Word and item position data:
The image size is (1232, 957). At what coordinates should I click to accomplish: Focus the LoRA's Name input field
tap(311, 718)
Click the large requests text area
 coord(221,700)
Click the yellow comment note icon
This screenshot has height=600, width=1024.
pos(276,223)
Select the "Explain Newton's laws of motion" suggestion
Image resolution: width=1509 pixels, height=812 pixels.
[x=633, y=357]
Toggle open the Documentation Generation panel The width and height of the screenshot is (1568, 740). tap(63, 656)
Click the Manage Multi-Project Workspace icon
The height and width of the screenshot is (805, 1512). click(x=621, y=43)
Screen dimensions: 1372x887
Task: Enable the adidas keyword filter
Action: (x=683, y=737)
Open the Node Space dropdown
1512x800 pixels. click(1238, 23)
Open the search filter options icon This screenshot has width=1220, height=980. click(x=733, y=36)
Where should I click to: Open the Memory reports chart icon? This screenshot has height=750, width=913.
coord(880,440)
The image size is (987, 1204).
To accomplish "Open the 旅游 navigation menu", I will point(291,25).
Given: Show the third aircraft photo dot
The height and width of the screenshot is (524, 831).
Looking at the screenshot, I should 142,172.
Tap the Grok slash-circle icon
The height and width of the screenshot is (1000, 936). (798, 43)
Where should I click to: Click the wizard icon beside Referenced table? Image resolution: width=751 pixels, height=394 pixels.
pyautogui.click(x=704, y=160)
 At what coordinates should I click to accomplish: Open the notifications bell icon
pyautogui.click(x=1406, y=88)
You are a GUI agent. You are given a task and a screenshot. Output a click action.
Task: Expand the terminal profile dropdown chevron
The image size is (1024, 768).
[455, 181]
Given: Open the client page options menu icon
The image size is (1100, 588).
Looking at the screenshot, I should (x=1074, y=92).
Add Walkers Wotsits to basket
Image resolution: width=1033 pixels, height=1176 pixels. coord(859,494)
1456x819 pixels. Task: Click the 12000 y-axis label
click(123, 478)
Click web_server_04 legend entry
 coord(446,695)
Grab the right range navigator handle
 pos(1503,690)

▶ TASK
Find each line in the items above that contains the string "resolution" and copy it in full. Only matches with the same capitalization count.

▶ WRITTEN REPLY
Image resolution: width=1509 pixels, height=812 pixels.
Where should I click to: Click the wizard icon beside Referenced table? Image resolution: width=751 pixels, height=394 pixels.
Image resolution: width=1033 pixels, height=1176 pixels. coord(859,494)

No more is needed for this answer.